BEGIN Material for this exercise

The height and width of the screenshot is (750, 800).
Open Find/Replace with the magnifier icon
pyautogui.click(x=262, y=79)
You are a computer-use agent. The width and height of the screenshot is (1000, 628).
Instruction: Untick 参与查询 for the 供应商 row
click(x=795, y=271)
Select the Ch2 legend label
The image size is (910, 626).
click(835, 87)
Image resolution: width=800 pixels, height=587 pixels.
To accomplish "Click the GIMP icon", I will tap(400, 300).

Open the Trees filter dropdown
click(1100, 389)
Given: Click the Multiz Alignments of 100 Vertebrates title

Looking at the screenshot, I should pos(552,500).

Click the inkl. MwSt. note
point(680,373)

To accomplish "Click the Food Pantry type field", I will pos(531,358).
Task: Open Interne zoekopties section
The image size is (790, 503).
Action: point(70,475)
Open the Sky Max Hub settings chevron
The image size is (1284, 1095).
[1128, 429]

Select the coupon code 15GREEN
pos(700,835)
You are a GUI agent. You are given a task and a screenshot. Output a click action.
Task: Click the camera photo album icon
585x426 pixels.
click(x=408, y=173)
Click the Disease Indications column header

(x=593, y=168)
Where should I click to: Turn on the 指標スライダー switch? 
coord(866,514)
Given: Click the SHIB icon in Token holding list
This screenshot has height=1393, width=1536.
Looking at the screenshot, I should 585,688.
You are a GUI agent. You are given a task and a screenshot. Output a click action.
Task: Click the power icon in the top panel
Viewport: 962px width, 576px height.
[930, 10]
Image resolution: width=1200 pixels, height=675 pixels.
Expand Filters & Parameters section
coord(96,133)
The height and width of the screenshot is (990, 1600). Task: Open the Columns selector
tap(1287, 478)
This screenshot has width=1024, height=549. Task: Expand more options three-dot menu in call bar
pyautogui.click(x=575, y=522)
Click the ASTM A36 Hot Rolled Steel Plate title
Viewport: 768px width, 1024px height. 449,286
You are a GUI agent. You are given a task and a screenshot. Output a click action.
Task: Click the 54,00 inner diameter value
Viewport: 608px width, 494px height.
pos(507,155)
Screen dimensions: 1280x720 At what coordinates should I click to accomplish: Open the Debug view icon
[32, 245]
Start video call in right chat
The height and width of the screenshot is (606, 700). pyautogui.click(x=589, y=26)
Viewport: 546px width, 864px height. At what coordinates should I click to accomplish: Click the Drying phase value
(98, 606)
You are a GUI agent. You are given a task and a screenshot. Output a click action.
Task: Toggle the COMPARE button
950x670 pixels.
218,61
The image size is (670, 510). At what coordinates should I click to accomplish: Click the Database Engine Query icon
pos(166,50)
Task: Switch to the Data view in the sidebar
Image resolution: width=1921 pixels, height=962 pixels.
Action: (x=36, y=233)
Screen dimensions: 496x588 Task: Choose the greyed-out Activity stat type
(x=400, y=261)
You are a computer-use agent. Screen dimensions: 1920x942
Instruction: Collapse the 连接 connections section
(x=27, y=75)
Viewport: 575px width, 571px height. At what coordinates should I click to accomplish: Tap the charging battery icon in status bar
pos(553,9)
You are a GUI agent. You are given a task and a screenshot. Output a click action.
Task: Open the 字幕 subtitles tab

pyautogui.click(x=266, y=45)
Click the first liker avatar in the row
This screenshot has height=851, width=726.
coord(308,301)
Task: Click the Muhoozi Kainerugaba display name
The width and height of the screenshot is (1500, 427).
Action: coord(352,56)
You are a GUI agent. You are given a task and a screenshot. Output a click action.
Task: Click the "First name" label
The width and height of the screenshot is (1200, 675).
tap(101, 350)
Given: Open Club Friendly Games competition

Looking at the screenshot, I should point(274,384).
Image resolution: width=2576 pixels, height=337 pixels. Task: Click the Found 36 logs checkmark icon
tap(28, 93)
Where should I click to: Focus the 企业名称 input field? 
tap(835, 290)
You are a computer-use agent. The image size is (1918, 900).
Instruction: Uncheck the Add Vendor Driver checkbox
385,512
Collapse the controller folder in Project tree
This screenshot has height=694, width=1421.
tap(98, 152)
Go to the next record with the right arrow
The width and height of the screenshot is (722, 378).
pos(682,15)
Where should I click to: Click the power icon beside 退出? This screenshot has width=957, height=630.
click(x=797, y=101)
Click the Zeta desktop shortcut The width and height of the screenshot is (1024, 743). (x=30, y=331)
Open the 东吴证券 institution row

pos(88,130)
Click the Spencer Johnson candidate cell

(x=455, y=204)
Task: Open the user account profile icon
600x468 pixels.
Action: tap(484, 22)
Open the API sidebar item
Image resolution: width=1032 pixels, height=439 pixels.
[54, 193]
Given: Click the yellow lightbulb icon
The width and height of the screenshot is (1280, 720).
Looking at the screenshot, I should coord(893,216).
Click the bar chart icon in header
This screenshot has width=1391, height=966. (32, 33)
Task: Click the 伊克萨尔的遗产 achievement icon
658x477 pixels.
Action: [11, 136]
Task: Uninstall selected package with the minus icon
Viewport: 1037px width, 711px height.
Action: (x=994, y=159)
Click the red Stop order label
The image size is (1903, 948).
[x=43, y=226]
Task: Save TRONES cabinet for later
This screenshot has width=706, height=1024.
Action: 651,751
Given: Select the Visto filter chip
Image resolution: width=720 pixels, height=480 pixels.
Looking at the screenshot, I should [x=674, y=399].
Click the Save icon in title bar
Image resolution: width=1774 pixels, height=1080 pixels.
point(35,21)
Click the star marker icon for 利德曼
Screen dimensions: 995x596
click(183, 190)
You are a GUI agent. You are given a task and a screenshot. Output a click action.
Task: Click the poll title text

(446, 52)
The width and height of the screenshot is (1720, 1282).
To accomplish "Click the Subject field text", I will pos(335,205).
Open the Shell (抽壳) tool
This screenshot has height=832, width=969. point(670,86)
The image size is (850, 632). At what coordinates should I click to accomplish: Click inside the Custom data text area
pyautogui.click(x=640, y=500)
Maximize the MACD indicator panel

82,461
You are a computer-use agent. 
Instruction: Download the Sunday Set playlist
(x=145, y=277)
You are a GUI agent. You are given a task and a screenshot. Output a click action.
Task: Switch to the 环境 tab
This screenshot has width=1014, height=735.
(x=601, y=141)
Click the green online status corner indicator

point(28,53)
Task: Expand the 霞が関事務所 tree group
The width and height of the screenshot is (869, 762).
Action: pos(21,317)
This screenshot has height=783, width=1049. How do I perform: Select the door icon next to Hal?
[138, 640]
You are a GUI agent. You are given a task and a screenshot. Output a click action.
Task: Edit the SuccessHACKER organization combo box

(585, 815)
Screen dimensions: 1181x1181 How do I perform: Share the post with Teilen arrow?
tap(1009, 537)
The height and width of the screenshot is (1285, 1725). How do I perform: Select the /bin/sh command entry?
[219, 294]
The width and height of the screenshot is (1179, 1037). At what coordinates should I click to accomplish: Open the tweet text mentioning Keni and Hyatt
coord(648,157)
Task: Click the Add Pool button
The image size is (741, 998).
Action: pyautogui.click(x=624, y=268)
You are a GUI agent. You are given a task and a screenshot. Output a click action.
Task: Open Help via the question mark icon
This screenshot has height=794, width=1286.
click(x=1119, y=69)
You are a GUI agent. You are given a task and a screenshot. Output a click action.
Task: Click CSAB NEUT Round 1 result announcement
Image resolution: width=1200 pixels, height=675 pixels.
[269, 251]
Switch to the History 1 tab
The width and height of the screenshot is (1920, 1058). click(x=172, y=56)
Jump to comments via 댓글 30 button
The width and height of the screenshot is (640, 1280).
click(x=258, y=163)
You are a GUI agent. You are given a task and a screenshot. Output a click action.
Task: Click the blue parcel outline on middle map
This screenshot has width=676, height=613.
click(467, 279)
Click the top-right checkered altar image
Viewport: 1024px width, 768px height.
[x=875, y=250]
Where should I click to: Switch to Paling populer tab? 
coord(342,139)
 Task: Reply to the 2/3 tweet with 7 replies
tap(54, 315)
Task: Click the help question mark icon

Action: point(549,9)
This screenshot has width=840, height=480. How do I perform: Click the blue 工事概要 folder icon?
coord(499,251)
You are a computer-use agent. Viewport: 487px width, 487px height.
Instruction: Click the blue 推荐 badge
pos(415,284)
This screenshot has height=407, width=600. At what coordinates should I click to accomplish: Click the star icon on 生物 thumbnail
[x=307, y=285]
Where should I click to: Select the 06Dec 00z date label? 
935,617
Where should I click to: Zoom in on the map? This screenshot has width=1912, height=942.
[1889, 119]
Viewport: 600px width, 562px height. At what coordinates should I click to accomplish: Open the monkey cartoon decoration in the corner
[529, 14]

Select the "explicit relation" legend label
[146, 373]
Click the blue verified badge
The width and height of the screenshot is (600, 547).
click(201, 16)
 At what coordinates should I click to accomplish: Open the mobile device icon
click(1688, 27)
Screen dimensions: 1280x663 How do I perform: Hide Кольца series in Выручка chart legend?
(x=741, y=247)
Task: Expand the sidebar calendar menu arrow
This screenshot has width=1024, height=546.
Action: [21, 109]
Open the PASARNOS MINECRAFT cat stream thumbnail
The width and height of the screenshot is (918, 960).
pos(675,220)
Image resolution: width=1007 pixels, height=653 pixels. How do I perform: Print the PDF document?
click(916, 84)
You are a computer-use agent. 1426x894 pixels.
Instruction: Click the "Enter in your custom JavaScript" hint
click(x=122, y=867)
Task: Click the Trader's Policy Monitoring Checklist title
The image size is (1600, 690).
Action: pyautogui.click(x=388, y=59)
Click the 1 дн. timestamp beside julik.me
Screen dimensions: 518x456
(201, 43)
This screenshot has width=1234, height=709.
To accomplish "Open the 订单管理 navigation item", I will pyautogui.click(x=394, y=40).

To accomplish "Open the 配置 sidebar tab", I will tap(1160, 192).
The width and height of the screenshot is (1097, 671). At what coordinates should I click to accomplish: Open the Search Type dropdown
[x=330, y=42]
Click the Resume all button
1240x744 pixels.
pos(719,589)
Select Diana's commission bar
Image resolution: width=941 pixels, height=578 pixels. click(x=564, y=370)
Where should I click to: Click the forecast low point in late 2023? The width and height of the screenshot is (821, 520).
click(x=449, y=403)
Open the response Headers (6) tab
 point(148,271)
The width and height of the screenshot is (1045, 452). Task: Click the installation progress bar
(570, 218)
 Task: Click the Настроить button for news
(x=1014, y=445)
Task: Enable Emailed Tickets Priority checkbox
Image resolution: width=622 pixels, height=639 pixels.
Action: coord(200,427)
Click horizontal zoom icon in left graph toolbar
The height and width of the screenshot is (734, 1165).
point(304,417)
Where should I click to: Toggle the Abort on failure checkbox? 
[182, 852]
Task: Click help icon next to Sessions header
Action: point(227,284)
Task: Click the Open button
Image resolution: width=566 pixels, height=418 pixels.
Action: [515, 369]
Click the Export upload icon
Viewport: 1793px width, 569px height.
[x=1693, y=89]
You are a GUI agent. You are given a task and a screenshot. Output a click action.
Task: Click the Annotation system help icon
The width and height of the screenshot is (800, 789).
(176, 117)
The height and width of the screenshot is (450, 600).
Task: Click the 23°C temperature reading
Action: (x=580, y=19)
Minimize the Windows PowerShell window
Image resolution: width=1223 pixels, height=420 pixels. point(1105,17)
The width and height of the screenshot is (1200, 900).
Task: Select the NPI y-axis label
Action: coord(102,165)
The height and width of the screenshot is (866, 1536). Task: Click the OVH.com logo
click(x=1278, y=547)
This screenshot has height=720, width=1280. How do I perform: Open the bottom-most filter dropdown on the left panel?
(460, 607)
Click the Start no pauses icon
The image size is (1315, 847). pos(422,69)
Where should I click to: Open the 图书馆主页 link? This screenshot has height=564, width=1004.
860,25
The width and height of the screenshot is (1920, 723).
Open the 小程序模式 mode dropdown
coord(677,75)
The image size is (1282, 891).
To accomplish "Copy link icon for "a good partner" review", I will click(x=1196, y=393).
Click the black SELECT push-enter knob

END Material for this exercise

Task instructions
Everything starting at the line containing "The height and width of the screenshot is (734, 1165)." and ending at the line containing "Task: Click the Open button" in the records above should be repeated exactly, and only that.

Expected answer
The height and width of the screenshot is (734, 1165).
point(304,417)
Where should I click to: Toggle the Abort on failure checkbox? 
[182, 852]
Task: Click help icon next to Sessions header
Action: point(227,284)
Task: Click the Open button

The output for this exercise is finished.